Several ofRobert Hemenway's goals for the year 2000 are coming closer to fruition.
Standing in the newly refurbished Budig Hall, Kansas University Chancellor Robert Hemenway said he could not think of a more appropriate place to reaffirm the university's goals for the turn of the century, and to introduce the missions for the next one.
The building, he said, combines the memories of the past (before Hoch Auditorium was struck by lightning and gutted by fire in 1991) with the promise of the future.
"Reinvented, renamed ... grounded we hope," Hemenway said to laughs from the crowd at Tuesday's faculty and staff convocation.
Since Hemenway's first appearance at the convocation in 1995, the number of National Merit Scholars enrolling each year at KU has jumped from 47 to 90, he told the assembly.

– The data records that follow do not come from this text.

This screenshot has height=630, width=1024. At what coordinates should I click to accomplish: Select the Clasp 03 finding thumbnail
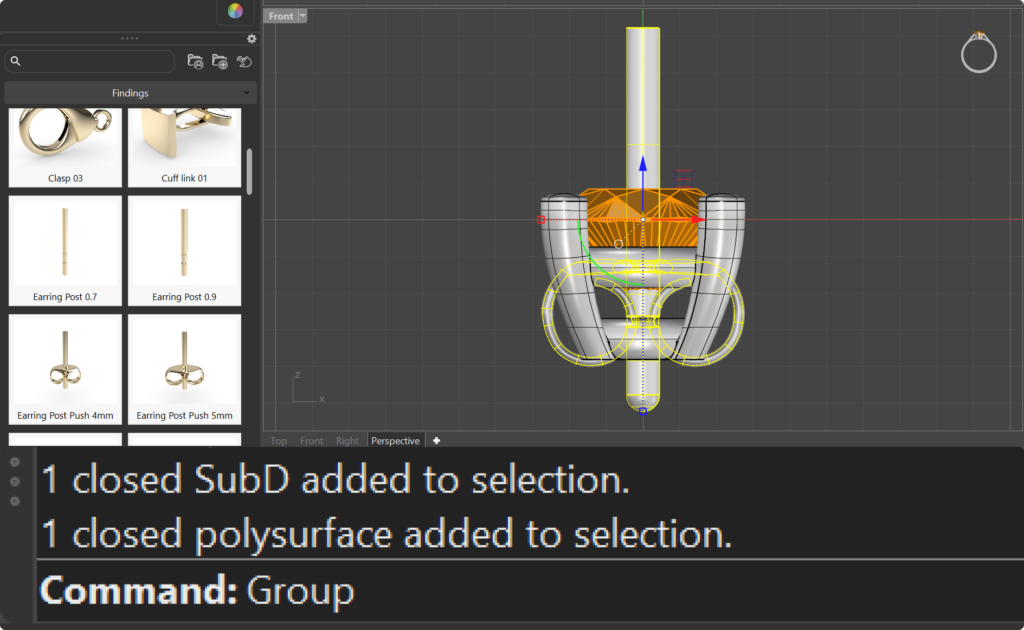pyautogui.click(x=65, y=148)
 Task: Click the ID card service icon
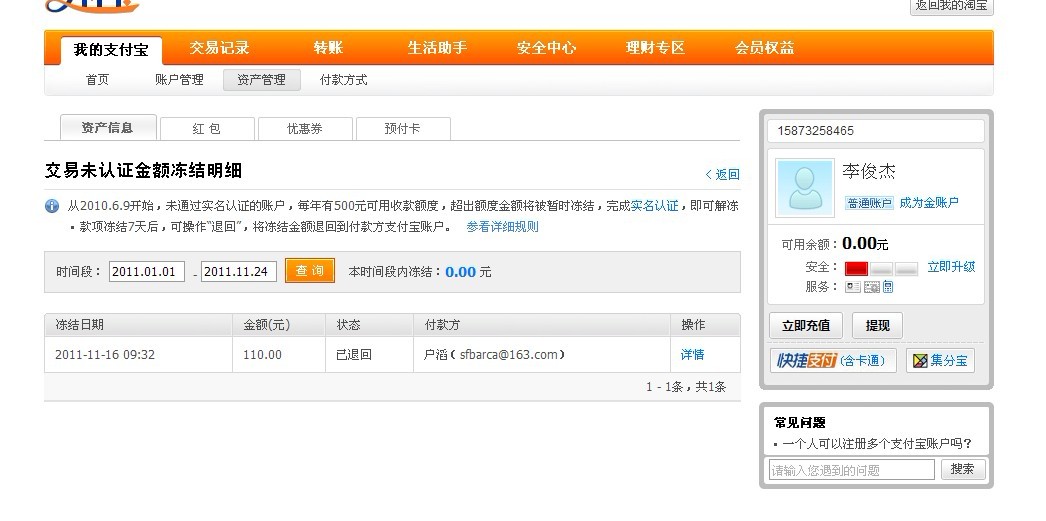click(x=853, y=287)
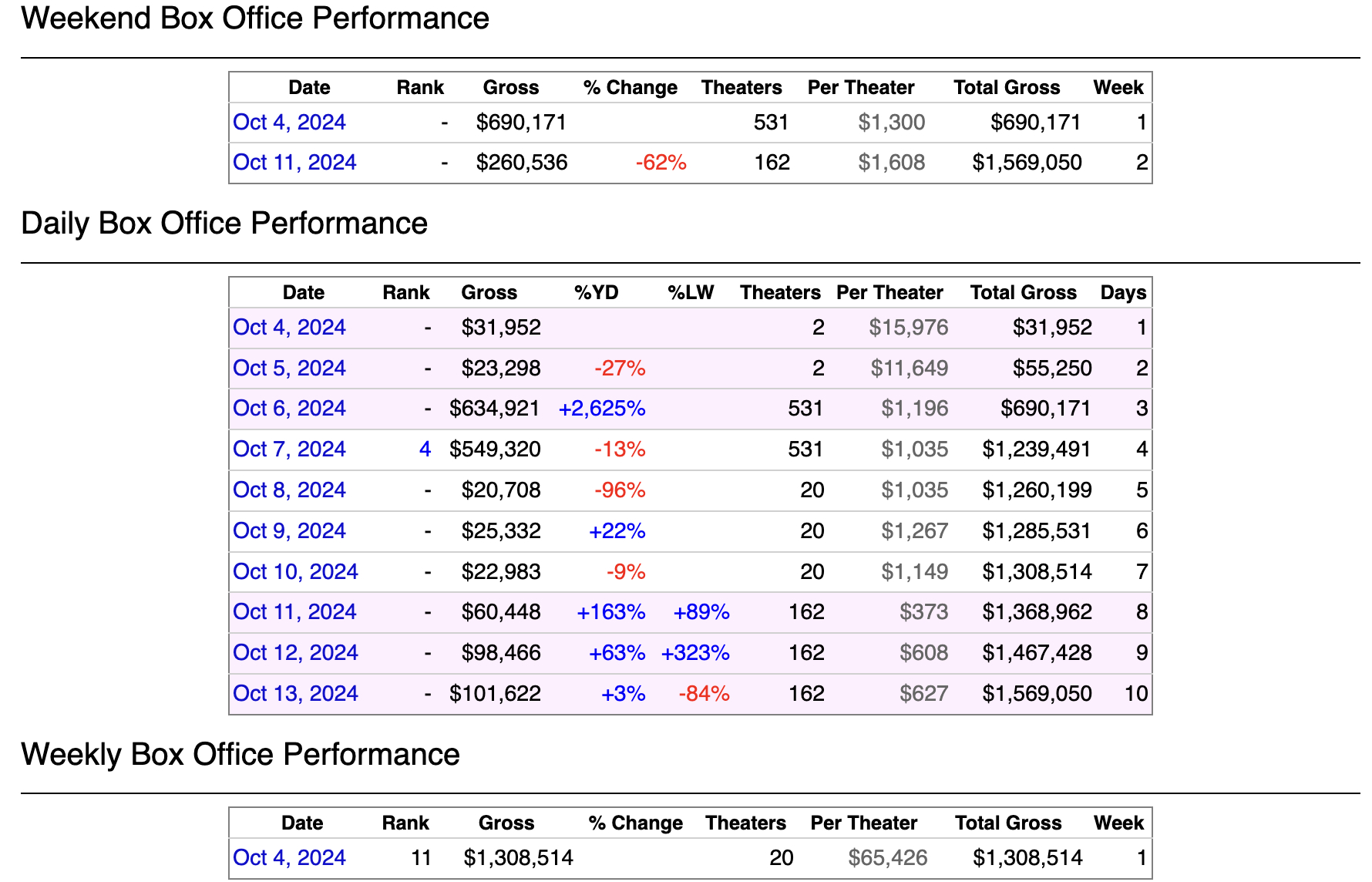This screenshot has height=882, width=1372.
Task: Click the rank 4 link for Oct 7
Action: [x=425, y=449]
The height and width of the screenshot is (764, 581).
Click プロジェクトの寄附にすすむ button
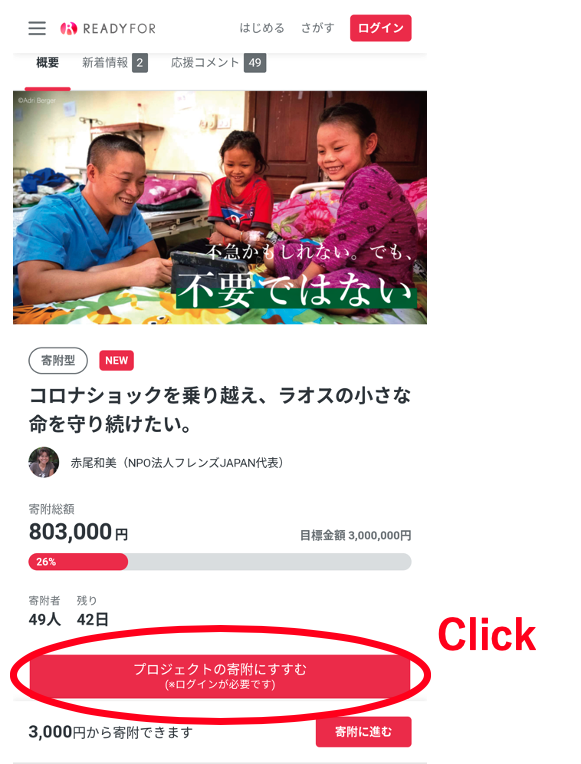tap(220, 676)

He had set a goal of 100 by 2000. And the average ACT score has risen from 23.6 to 24.
Research has seen similar improvements.
Although noting that "no chancellor should claim credit" for research, Hemenway said the Kansas University campuses have exceeded $100 million in research funds, creeping closer to the chancellor's goal of $120 million by the year 2000. He implored KU faculty to stay committed to research.
During World War II and through the Atomic Age -- which began in December 1942 at the University of Chicago with the first self-sustaining nuclear chain reaction -- universities became the major hubs for scientific research.
"Research and education have become cause and effect," Hemenway said. "One does research to become educated."
In addition, he said, KU should continue investing scholarship funds and tuition support for its faculty and staff, and expanding the concept of traditional campus education while working to keep the campus beautiful.
Hemenway did relate two areas of concern: the recent inability both in maintaining a 5 percent per year increase in faculty salaries, and in attracting minorities and women to the campus.
"We must do a better job of recruiting minority students and minority and women faculty," Hemenway said. "We have fallen short because of the current political climate."
In the future, Hemenway said he hopes KU continues to expand its appeal in becoming the "institution of choice" for greater Kansas City.
Kansas Highway 10 and Interstate 70 are the "lifelines of opportunity -- at least when there's not construction on K-10," Hemenway joked.